=== Exercise requirements ===
In the material below, find the line with "704x510 pixels. Task: Select" and the line with "Screen dimensions: 1307x924", then output those two lines and every line between them, exactly.

=== Dataset content ===
• • • •

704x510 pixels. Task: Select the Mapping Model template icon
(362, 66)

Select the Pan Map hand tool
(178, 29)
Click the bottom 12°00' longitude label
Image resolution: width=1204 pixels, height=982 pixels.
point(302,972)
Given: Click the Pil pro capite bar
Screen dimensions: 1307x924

• • • •

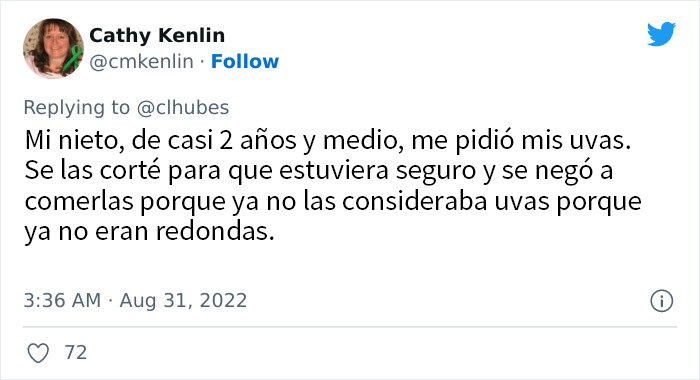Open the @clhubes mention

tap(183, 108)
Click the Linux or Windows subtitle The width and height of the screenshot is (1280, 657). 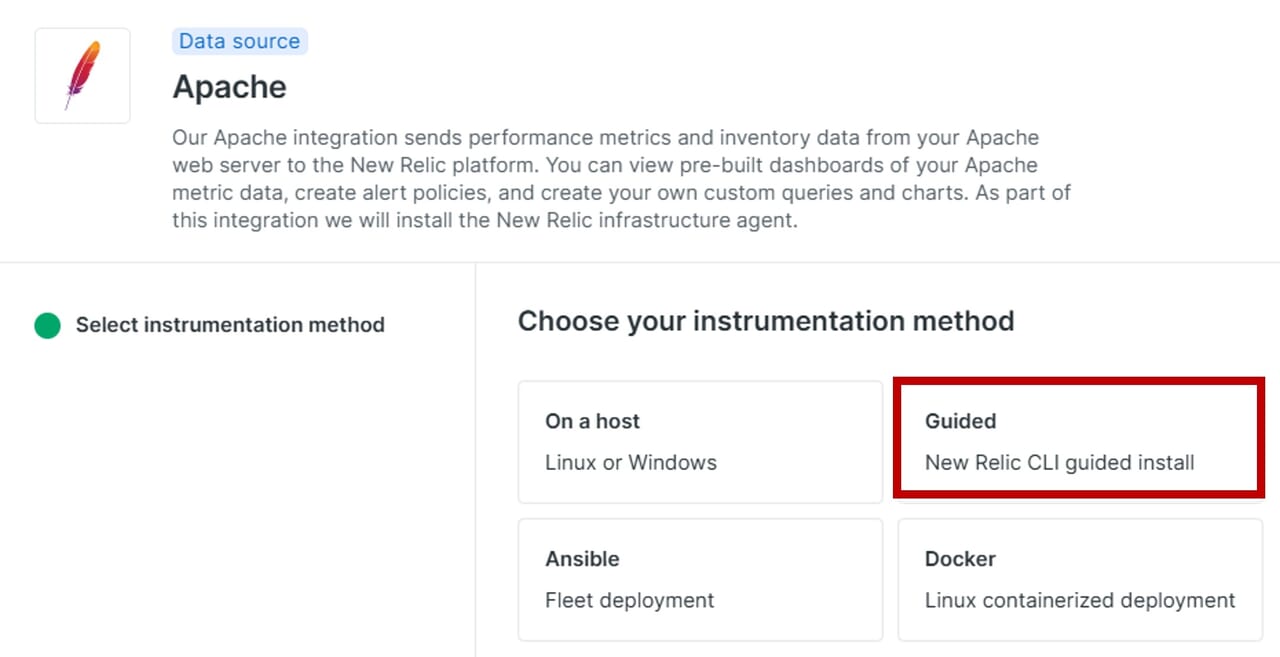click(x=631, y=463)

• • • •

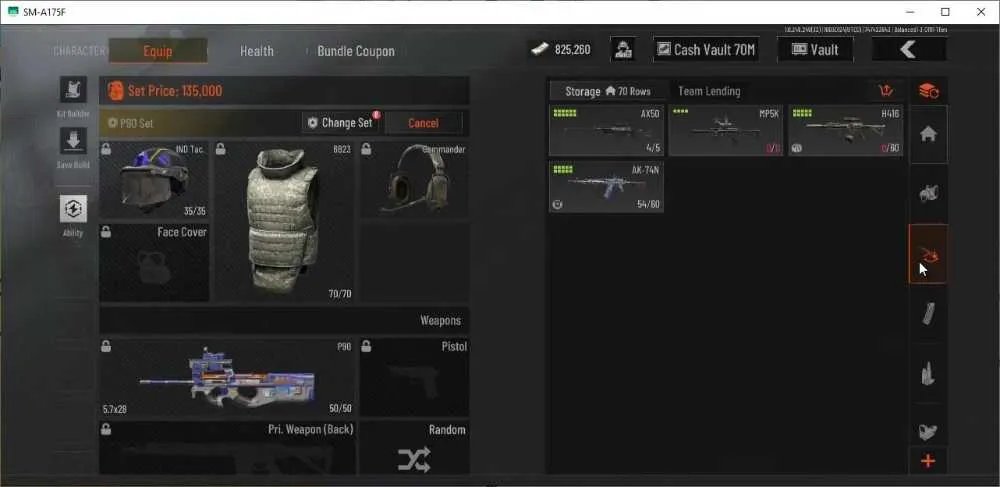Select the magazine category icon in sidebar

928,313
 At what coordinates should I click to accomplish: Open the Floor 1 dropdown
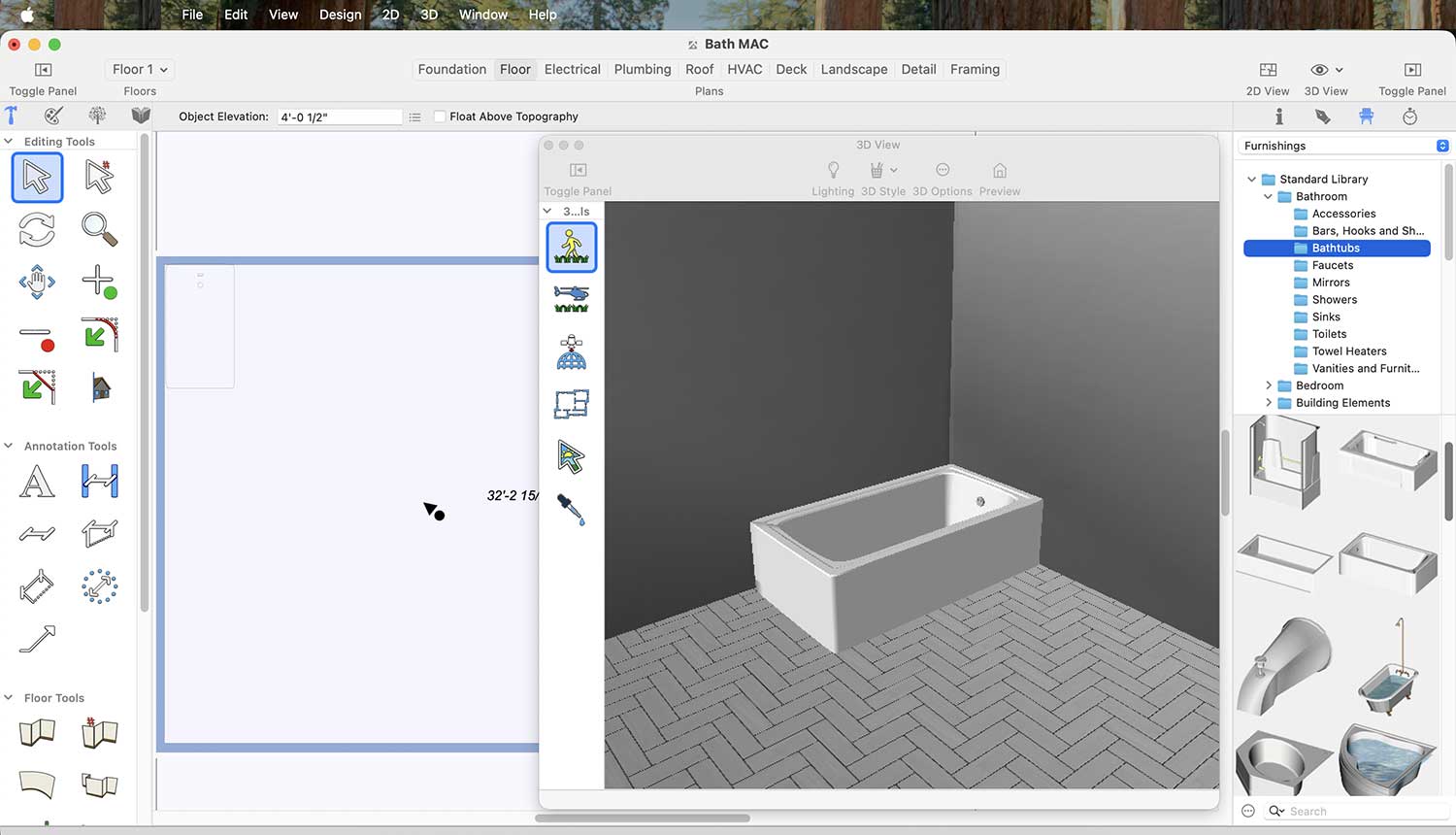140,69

• • • •

=== Expected answer ===
704x510 pixels. Task: Select the Mapping Model template icon
(362, 66)

Select the Pan Map hand tool
(178, 29)
Click the bottom 12°00' longitude label
Image resolution: width=1204 pixels, height=982 pixels.
point(302,972)
Given: Click the Pil pro capite bar
Screen dimensions: 1307x924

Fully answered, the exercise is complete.